Ansen en De Bastogne
Ansen is een prachtig dorp ligt in gemeente De Wolden. Het dorpshuis is nog niet zo oud. Toen het dorpscafé verdween in 2005 was er geen plaats meer voor het verenigingsleven en toen is het idee voor een dorpshuis ontstaan. Op initiatief van Dorpsbelangen Ansen is toen, met veel vrijwilligers, het achterhuis en de aangrenzende schuur van de historische boerderij verbouwd tot dorpshuis. Voor een klein dorp (240 inwoners) gebeurt er heel veel in het dorpshuis. Naast diverse activiteiten voor en door dorpsbewoners zijn er ook een aantal activiteiten die mensen uit de omgeving trekken zoals o.a. het Filmhuis en de Bridgeclub.
Hoe het begon
Duurzaamheid staat al vanaf de bouw van het dorpshuis in 2008 hoog op de agenda. Het toenmalige bestuur van Dorpsbelangen en de eerste bestuursleden van stichting Bastogne realiseerden zich goed dat duurzaamheid belangrijk was om de accommodatie exploitabel te kunnen houden. Bovendien moesten we ons ook aan de modernste eisen van het bouwbesluit houden.
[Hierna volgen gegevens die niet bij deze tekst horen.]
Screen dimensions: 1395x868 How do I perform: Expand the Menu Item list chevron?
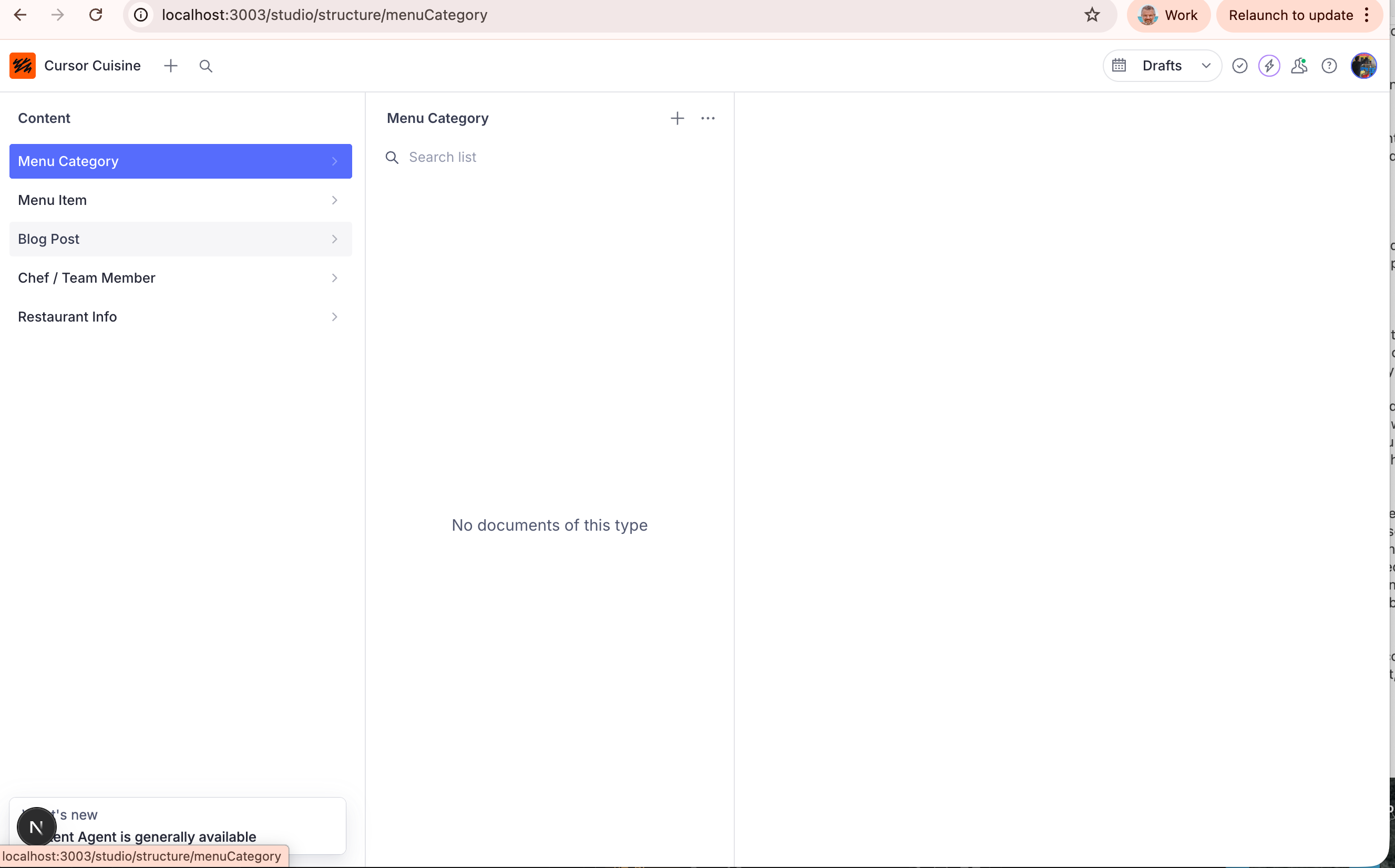coord(334,200)
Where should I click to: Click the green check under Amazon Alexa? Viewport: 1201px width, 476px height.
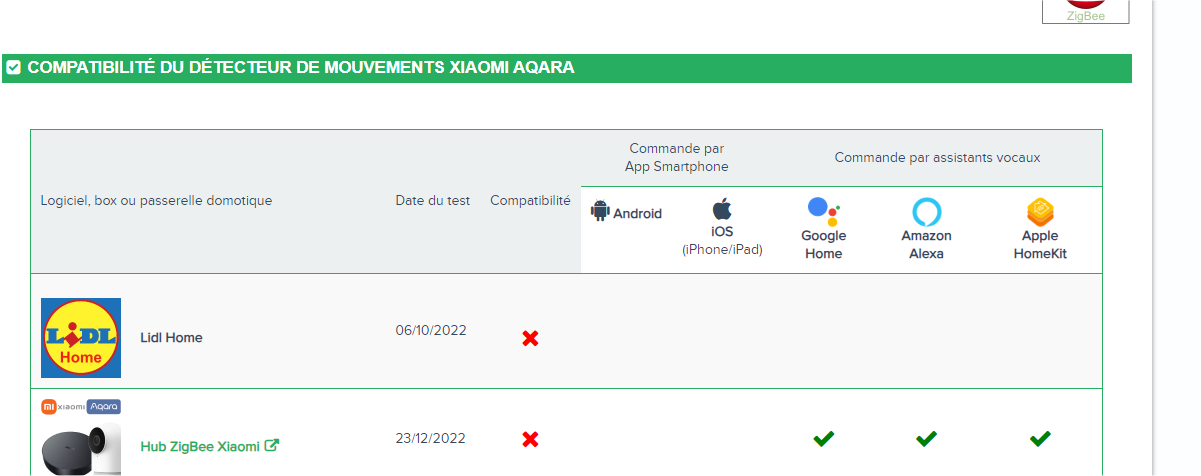coord(927,438)
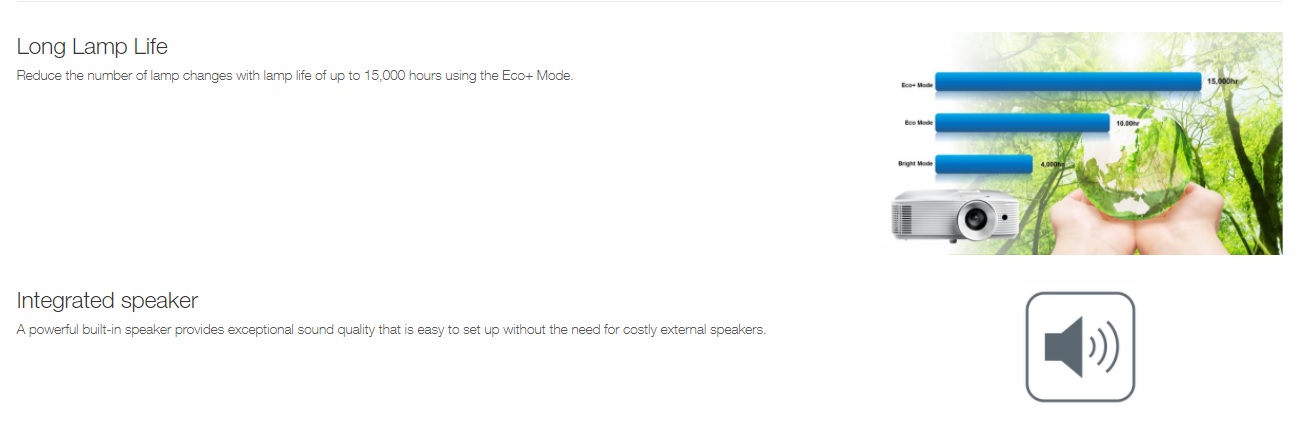This screenshot has height=432, width=1302.
Task: Click the "Bright Mode" chart label
Action: (x=914, y=163)
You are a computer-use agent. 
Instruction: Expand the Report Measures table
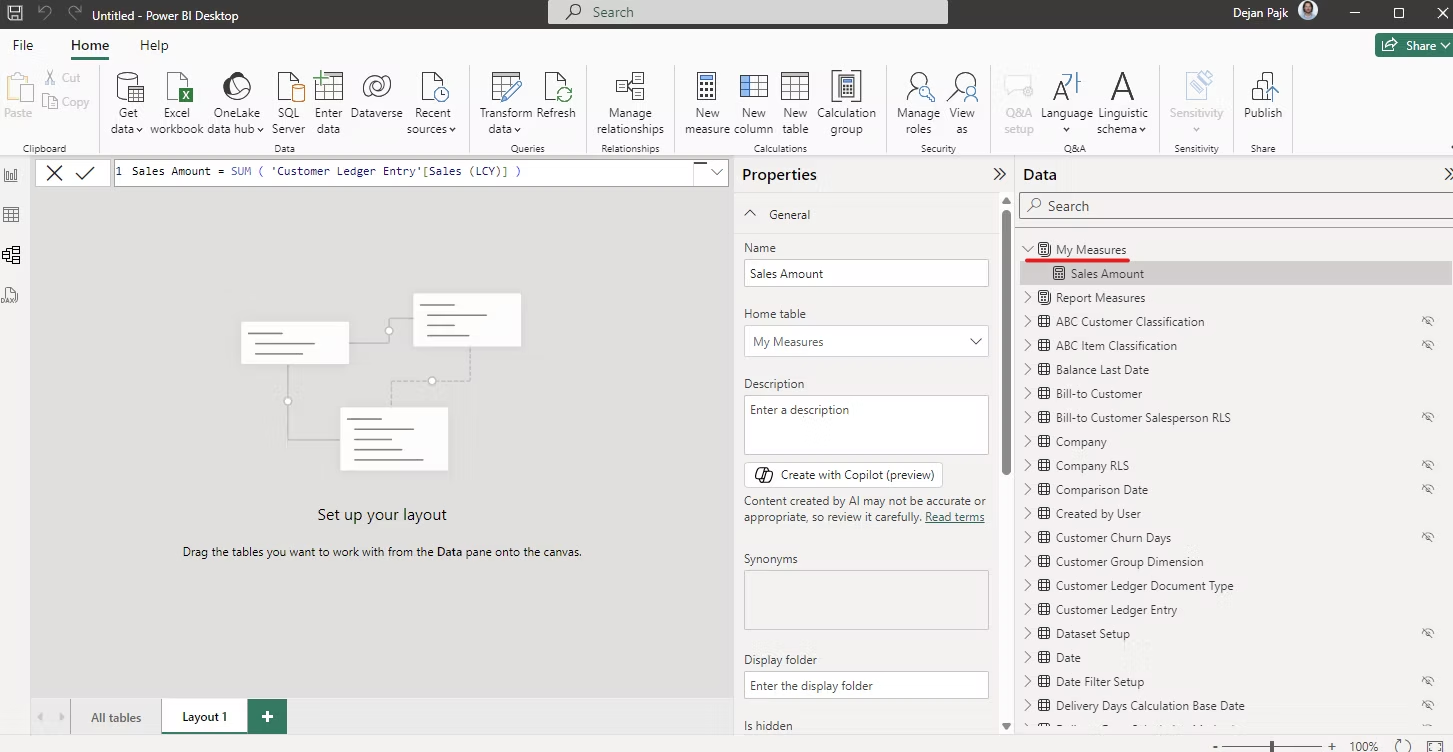pos(1027,297)
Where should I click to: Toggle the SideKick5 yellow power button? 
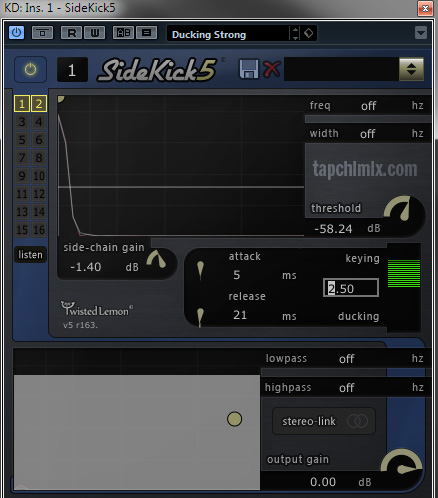(x=30, y=69)
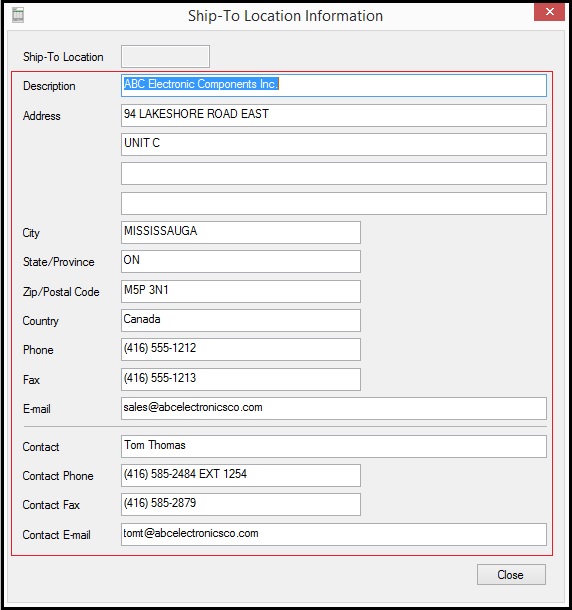Screen dimensions: 572x610
Task: Select the empty third address line
Action: pos(334,174)
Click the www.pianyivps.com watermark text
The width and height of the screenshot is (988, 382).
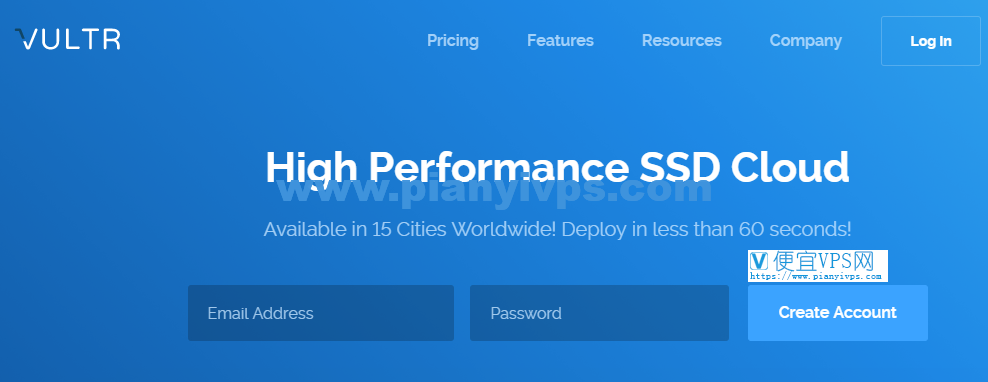pos(495,188)
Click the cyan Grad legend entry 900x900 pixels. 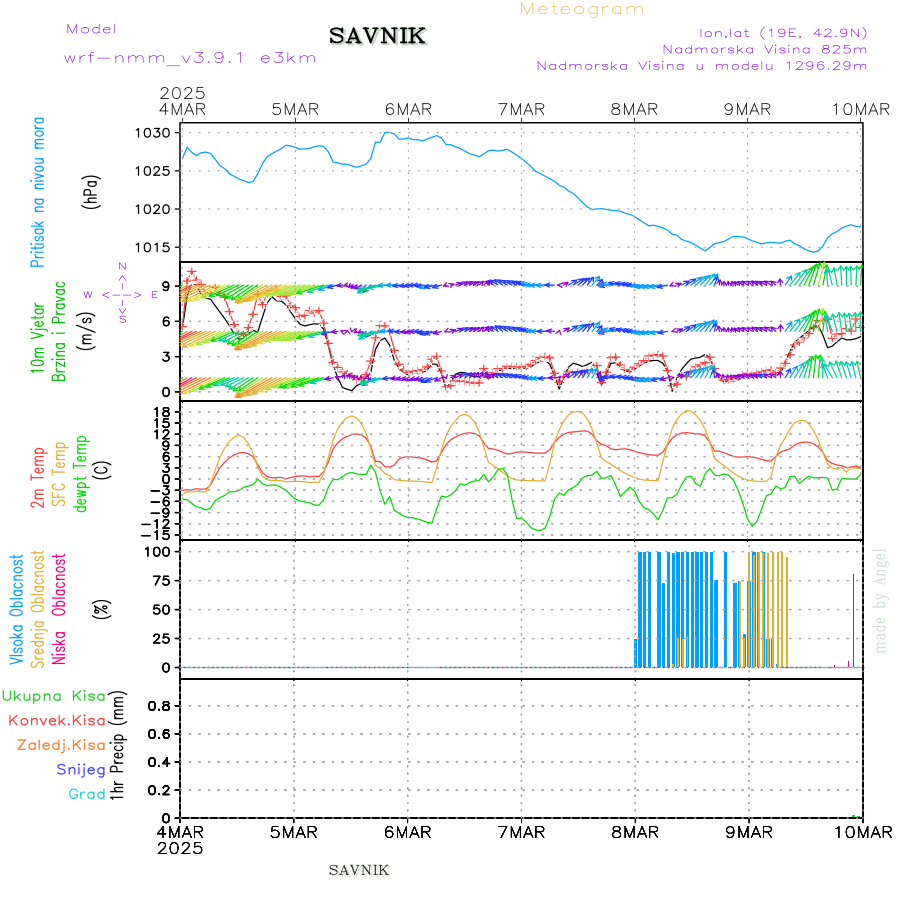tap(87, 794)
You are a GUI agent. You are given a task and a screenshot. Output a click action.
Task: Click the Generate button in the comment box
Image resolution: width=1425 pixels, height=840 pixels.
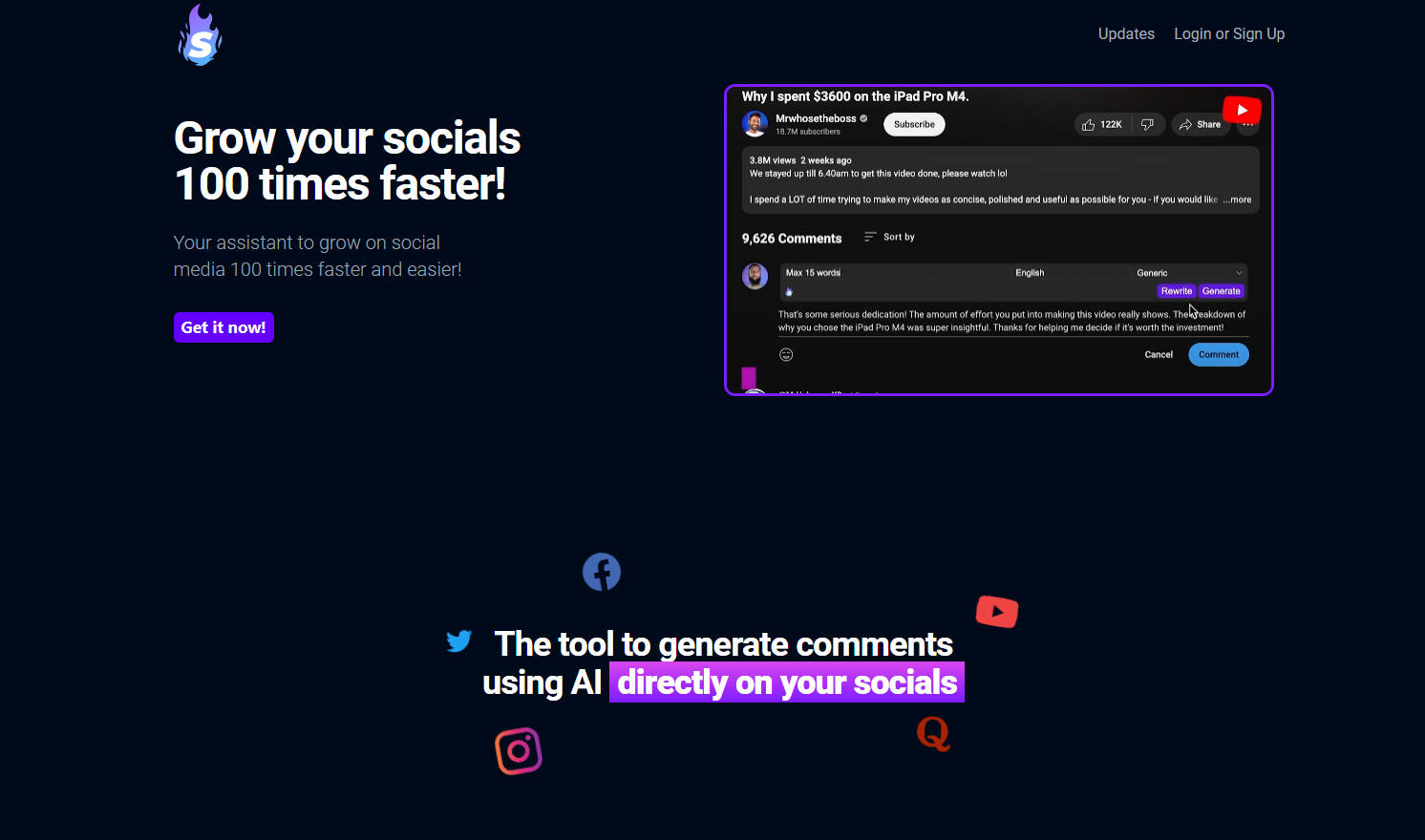click(1221, 290)

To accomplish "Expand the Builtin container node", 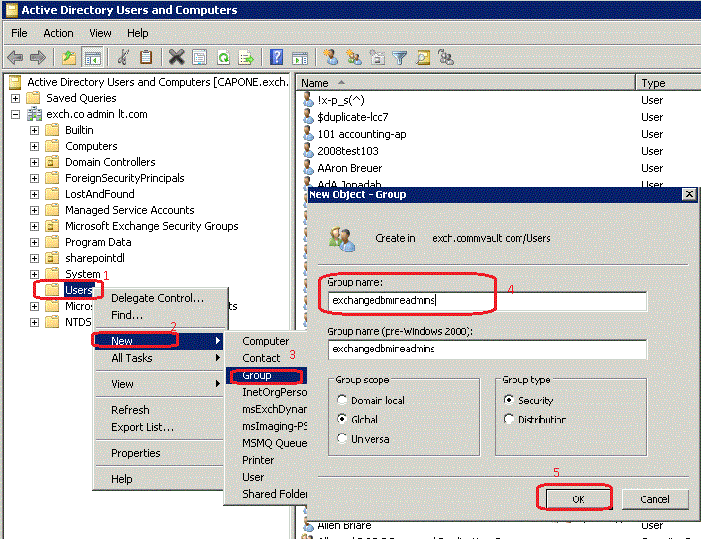I will coord(35,130).
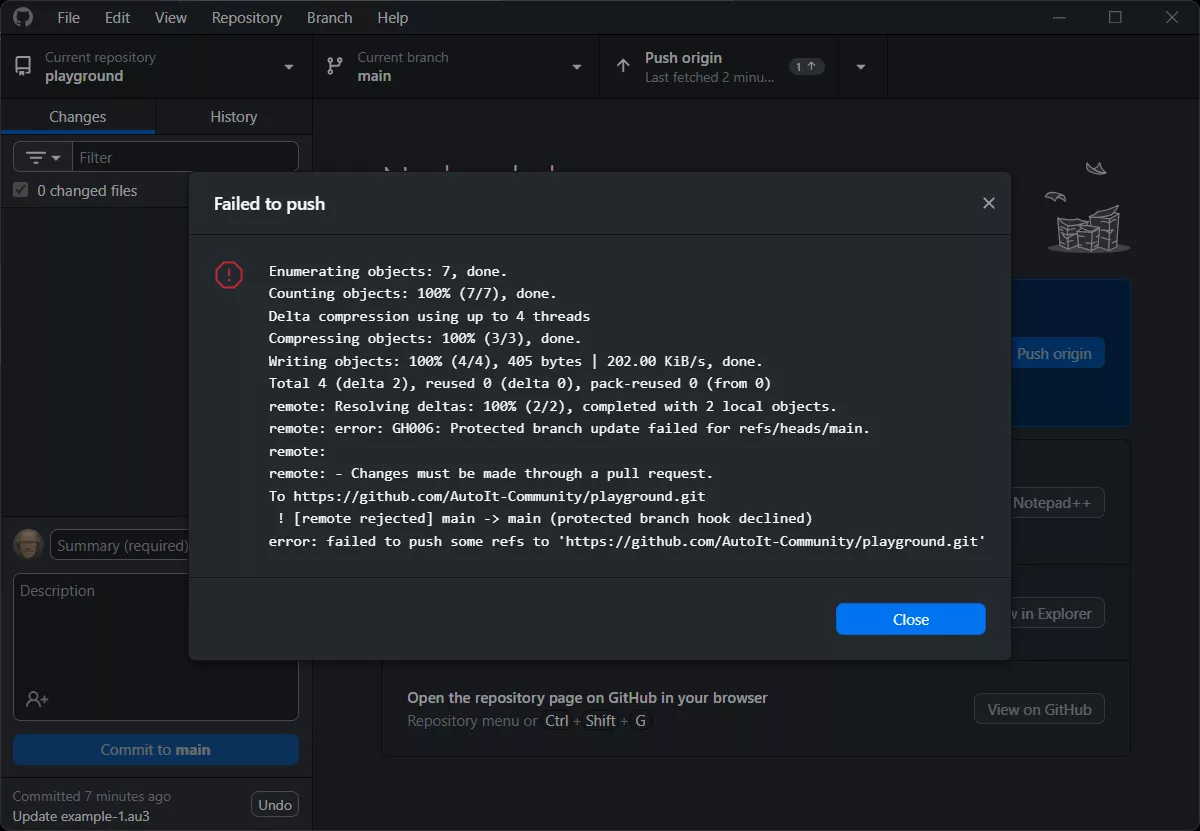Switch to the History tab
This screenshot has height=831, width=1200.
tap(233, 117)
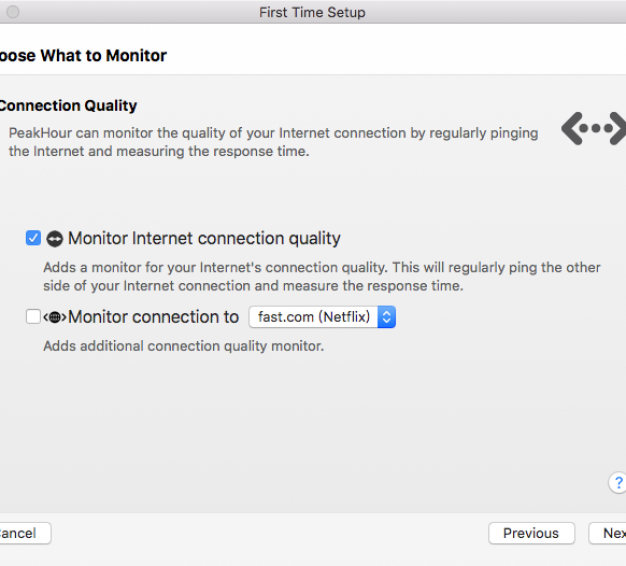Uncheck Monitor Internet connection quality checkbox
626x566 pixels.
pyautogui.click(x=33, y=238)
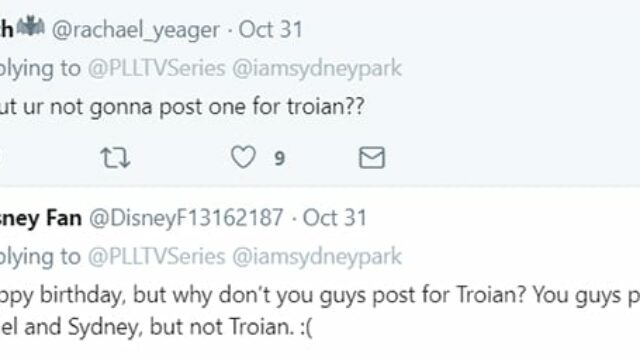Click the 'Sydney, but not Troian' text line
The image size is (640, 360).
pos(156,327)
Dat neemt niet weg dat er nog voldoende verbeterpunten waren. Maar die kosten allemaal geld en wat is dan verstandig om te doen? Het programma Energieke Dorpshuizen van de provincie Drenthe en de BOKD in 2014/ 2015 bood uitkomst. We hebben toen een gratis energiescan ontvangen met tal van verbeterpunten en dat rapport heeft ons toen gesterkt om de plannen die we al hadden ook daadwerkelijk uit te voeren. Dat ging bijvoorbeeld om het vervangen van de verlichting voor LED en zonnepanelen. Die stappen hebben ons toen energielabel A opgeleverd.
Energieneutraal
Maar zo’n energielabel, dat zegt ons natuurlijk niet zoveel. Wij wilden graag ook die laatste stap zetten. Qua elektriciteitsgebruik waren we al energieneutraal, maar we wilden ook van het gas af. Maar hoe doe je dat? Welke mogelijkheden zijn er om dat te realiseren en net zo belangrijk: hoeveel kost dat wel niet? Opnieuw boden de provincie Drenthe en de BOKD de reikende hand. Er was een traject opgestart met 5 dorpshuizen die de ambitie hadden om de stap naar energieneutraliteit te verkennen. De Drentse Kei heeft toen een maatwerkadvies opgesteld waarin verschillende mogelijkheden waren uitgewerkt waarbij ze rekening hielden met de specifieke mogelijkheden van ons gebouw. Dat rapport is de basis geweest om op zoek te gaan naar de voor ons best passende oplossing.
Scenario’s
De adviseur van de Drentse Kei (Koepel Energie Initiatieven) had drie scenario’s uitgewerkt. Alle drie scenario’s betekenden dat we volledig van het gas af zouden gaan en ‘all electric’ zouden worden. We moesten dus sowieso extra zonnepanelen gaan plaatsen. We zijn toen in gesprek gegaan met aanbieders die dat voor ons zouden kunnen uitvoeren.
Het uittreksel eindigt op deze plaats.